Now 94, Leeson, who retired from VA hospital after fulfilling a childhood dream of becoming a nurse, remembers her commandant wouldn't allow the women in her unit to travel overseas, something that never stopped her from giving her all to helping out the war effort. She says the schooling she received and the friends she made changed her life, forever and for better.
Across the Atlantic Ocean, the British homefront was a stark contrast to Leeson's experience here.
96-year-old Cecily Geraghty was 21 when she signed up to serve a five-year stint in the Royal Air Force in Great Britain. She assisted in providing care to RAF pilots. "I was with the bomber command. I was there for the pilots going in and out for battle." She was shuffled to several bases or points of operation, ultimately ending up at a base called Sealand. "It was the next town to Chester, and I was there for most of the time then. Our mission was to take care of the pilots. We had to work all different shifts. Be with them when they came back from battle or going out. And many a pilot never came back, and that was sad to see, you know? There was one pilot, his wife had a baby, and he went to the bar and got drunk. Nobody saw him go to the airfield. He took a plane up, and never came back. I always remember that."
Geraghty witnessed many of the sorrows of war both away and when she went home one day on leave only to find her neighborhood had been bombed by the Germans. Soldiers escorted her past barricades. "When I was going down that road to get to my house, I was tripping over dead bodies."
Walking past bomb craters and the smoldering ruins of buildings, she was astonished to find that her family home was one of the few still standing. "All our windows were blown out, but we had a Morrison shelter in the dining room, which we slept, my family of five girls and my mother and father slept in that Morrison shelter. There was eight people that could lie down in it."

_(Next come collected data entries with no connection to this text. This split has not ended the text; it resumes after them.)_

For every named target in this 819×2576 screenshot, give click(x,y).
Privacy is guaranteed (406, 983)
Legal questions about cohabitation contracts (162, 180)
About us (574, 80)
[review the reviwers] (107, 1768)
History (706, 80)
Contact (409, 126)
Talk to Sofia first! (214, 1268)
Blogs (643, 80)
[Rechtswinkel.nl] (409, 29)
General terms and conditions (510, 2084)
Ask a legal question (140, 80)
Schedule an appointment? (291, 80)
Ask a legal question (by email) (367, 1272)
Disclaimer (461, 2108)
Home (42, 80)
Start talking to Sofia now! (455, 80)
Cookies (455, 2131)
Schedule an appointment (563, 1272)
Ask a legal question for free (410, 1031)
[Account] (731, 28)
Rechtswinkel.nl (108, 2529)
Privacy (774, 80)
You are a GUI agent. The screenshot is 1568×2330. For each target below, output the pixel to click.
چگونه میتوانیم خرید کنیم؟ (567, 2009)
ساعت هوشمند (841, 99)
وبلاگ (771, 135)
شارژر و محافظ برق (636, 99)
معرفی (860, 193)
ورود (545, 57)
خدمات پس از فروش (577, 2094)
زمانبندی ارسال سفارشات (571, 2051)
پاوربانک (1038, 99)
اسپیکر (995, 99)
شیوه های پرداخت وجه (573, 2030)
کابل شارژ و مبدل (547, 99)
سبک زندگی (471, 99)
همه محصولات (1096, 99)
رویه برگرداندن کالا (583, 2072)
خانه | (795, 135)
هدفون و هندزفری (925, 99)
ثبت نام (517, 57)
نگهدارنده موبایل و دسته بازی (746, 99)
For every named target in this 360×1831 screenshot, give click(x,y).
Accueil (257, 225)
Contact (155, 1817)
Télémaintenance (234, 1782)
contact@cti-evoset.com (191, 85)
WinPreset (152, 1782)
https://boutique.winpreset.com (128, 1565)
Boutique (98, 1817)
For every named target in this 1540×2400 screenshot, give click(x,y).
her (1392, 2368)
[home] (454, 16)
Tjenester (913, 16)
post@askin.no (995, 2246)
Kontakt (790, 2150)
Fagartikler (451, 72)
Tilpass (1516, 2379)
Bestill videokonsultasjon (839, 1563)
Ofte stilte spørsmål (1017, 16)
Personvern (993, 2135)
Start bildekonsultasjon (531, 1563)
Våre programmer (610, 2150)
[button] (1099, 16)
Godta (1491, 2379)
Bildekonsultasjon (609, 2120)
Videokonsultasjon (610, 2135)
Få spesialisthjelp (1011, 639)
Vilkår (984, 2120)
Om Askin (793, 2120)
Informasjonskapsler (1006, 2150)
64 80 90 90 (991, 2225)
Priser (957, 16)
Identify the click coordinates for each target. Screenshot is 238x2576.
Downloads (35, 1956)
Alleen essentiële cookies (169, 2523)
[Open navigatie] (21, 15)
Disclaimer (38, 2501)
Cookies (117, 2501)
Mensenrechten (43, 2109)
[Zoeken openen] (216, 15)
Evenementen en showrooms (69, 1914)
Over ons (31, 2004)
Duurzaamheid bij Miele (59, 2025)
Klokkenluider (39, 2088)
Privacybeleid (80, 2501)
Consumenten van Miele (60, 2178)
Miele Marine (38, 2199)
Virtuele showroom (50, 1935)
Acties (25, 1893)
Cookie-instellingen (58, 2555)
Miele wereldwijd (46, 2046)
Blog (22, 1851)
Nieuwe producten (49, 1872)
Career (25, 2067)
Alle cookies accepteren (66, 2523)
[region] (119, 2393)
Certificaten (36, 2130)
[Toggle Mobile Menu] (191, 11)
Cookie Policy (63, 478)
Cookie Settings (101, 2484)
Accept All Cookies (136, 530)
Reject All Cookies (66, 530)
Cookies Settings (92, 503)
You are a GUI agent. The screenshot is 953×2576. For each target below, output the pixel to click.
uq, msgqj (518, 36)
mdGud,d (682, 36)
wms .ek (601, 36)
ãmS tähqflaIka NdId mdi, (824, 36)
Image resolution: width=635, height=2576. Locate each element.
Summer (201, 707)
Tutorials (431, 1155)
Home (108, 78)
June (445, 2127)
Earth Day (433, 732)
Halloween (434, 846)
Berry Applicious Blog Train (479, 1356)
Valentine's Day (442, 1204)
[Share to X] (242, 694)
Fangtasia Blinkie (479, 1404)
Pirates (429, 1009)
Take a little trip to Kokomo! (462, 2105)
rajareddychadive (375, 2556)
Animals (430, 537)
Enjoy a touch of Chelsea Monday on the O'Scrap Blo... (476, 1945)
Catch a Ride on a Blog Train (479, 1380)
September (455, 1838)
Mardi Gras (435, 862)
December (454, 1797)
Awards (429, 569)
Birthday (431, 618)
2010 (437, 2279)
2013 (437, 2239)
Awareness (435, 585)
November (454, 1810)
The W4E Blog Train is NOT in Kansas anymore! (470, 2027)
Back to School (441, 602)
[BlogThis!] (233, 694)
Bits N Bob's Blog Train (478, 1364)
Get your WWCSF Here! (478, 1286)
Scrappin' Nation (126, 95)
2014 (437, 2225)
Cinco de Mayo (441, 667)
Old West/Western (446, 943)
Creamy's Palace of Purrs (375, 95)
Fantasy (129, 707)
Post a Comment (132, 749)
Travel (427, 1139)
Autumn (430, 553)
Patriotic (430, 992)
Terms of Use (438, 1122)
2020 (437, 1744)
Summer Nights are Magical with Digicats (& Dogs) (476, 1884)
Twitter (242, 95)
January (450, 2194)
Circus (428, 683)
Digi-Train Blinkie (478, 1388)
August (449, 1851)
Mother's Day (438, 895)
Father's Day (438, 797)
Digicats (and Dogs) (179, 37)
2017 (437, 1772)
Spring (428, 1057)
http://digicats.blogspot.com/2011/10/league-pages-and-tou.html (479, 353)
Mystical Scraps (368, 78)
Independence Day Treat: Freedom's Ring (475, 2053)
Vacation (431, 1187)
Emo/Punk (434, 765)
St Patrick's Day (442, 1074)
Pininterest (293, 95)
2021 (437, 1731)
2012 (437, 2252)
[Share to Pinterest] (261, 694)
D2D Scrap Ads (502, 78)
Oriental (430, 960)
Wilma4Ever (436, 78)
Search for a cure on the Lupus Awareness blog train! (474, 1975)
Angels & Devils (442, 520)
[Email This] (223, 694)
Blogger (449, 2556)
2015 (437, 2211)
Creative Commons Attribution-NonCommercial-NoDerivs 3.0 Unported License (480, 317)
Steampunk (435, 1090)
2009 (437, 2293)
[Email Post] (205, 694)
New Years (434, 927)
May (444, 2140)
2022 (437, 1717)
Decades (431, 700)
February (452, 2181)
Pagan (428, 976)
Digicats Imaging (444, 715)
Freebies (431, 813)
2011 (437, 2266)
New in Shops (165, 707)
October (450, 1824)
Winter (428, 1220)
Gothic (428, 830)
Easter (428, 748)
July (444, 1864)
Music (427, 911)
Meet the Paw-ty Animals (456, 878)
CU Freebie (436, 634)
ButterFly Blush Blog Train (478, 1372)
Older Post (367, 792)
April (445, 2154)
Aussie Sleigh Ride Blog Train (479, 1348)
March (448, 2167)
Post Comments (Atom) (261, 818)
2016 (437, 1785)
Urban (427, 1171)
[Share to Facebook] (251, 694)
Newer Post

The Morrison shelter was almost as common as an ironing board in English households. It was an indoor cage that was designed to protect the occupants from masonry and debris if the home was hit by a bomb.
Geraghty recalls how British civilians, her friends and neighbors, suffered. "I came from the town of Burtonhead, and there was Liverpool... it was just shattered. There was so many places in England, that they'll never forget that war, and I hope to God that it never breaks out here. Because they really don't know what we went through."
While stationed at Sealand, Geraghty met her future husband Michael, an Irishman who emigrated to England as a teenager. He had received papers to reunite with family who had settled in America. Geraghty joined him a year later by working as a nanny with a family who paid her passage to the states. She and Michael eventually put down roots in upstate New York.
Leeson also married and returned to the area. Her memories of wartime are still strong, and she’s appreciative of the life and times she experienced. "During a war, it's a 50-50 proposition. If it wasn't for the homefront... they get 50 percent of the hundred, we get the other 50. Because they are our supporters and our suppliers. The whole nine yards. So I thank the homefront."
Leeson continues to serve her community, giving 100 percent through volunteer work at the VA hospital in Albany.